Akşam için ne yapsak derken aklımda bir yerde Adana’da Candan Erçetin çıkacağı kalmış, daha o zaman Adana’ya gideceğimiz belli bile değildi. Şansımıza denk gelince apar topar bilet aldık. Böylece Çukurova Üniversitesi Açıkhava Tiyatrosu‘nda uzun zamandır pandemi nedeniyle yapamadığımız bir klasiği gerçekleştirdik. Gece çok keyifli geçse de dönüşte Harbiye Açıkhava’nın önündekilere benzer bir şekilde sıra sıra taksi bulamayınca biraz keyfimiz kaçtı. Adana’da sağolsun her ailenin birden fazla arabası var nerdeyse, biz kös kös üniversie güvenliğine yürüyüp ne yapacağız diye dert yakındık. Sağolsunlar uzaktan bir noktadan da olsa taksi çağırdılar. Adana’daki taksilerin en iyi yanını da bu vesileyle paylaşayım; nereden gelirlerse gelsinler taksimetreyi sizi aldıklarında açıyorlar. Harika değil mi? İstanbul’da ellerinde olsa yeni müşteriye kadar gideceği yerin parasını bile alırlar.

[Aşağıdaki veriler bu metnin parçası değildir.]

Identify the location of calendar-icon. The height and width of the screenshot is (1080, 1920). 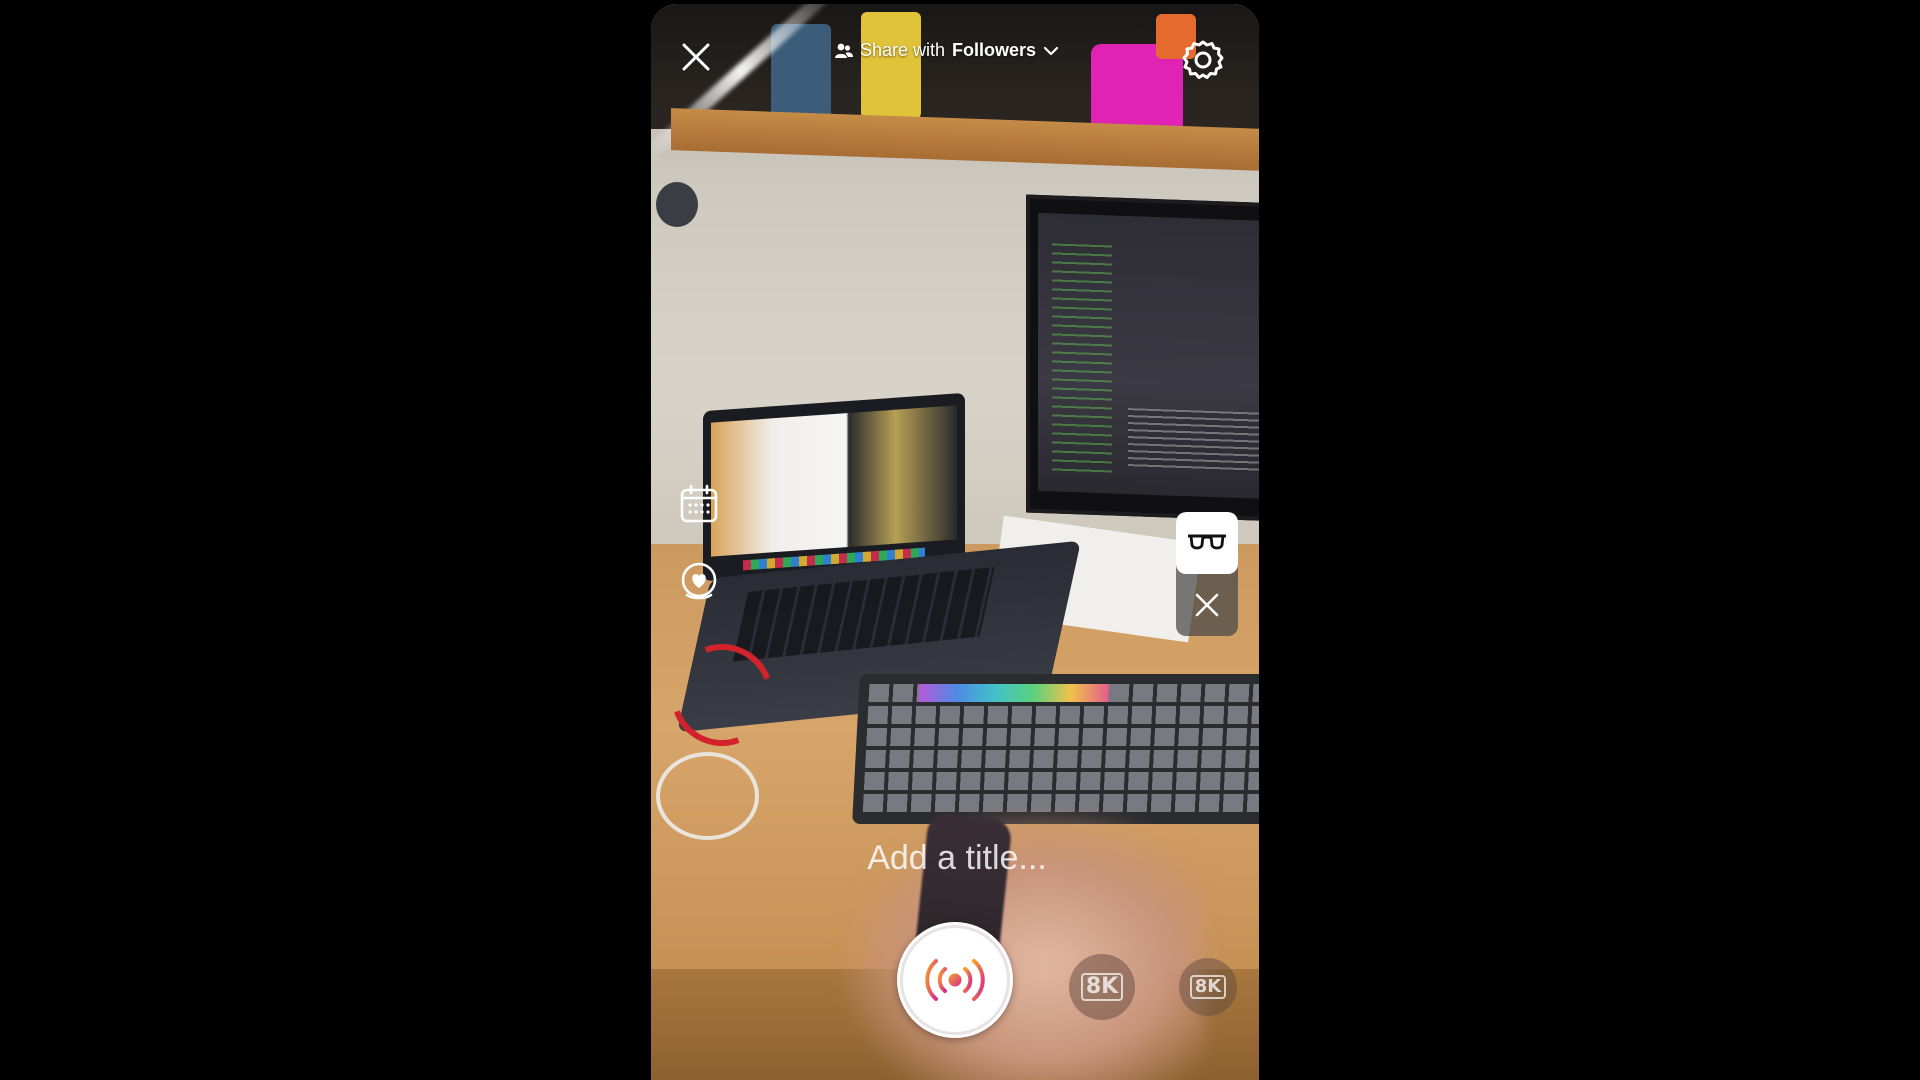
(699, 504).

Ertesi gün Vardar planlarımızın gerçekleşmeyeceğini anlayınca bari Seyhan Baraj Gölü’ne gidelim dedik. Otelimizin taksi durağında Varda Köprüsü’nü sorduğumuz taksiciye gidip Baraj Gölü‘ne gitmek istiyoruz deyince önce bir bocaladı ama sanıyorum bizi götürecek daha iyi bir yer bulamadığından suyu kurumuştur ama götüreyim, Çoban Dede’yi ziyaret edersiniz dedi.
Seyhan Baraj Gölü’ne gittiğimizde niye götürmek istemediğini anladım. Mekan desen yok, su desen yok, Çoban Dede desen yokuş. Türbe ziyareti için değer mi? Yapacak bir şey bulamayınca değiyor işte. Dönüşte de taksicimiz beni çağırın dediğinden aradık geldi sağolsun.
Bize yolda da tavsiyelerde bulunmayı ihmal etmedi. Cezerye için Uğur’u, kebap için de Elem’i önerdi. Önce Uğur’dan karışık cezeryelerimizi aldık. Sonra Ramazanoğlu Medresesi’nin avlusunda bir şeyler içmek için soluklandık. Ardından Elem Ziyapaşa Restoran’a gidip kebaplarımızı yedik, humusu da meşhurmuş sanırım ama ben çok daha güzel yapıyorum. Birbiçer mi Elem mi derseniz lezzet olarak Birbiçer ama şık bir mekan olsun derseniz Elem’i tercih edebilirsiniz.
Adana’da bir tatlı da yemeyelim mi deyince tatlı adına hiçbir düzgün öneri bulamadığımızdan Doğan Kaymaklı Kadayıf‘a gittik. Kaymaklı kadayıf ve normal kadayıf aldık, kaymaklı dendiğine bakmayın adeta dondurmalı gibi hafif ama bence normal kadayıfı çok daha güzeldi.
Dönüş vaktimizi de Atatürk Parkı‘nda kahvelerimizi yudumlayıp sonrasında da ışıklandırılmış ağaçların arasında oturarak geçerdik. Daha önceki gidişimizde kuruyemişlerini çok beğendiğimiz Nadir Kuruyemiş‘den de bavulumuza yer fıstığı ve Antep fıstıklarını attık. Musko‘dan da portakal kurusu aldım ama henüz kullanma fırsatım olmadı.
Döndüğümüzde ise çok yemekten mi yoksa zehirlendim mi bilemiyorum ama tüm yediklerimi çıkardığım sıkıntılı bir gece geçirdim. Belki de sadece nazardır.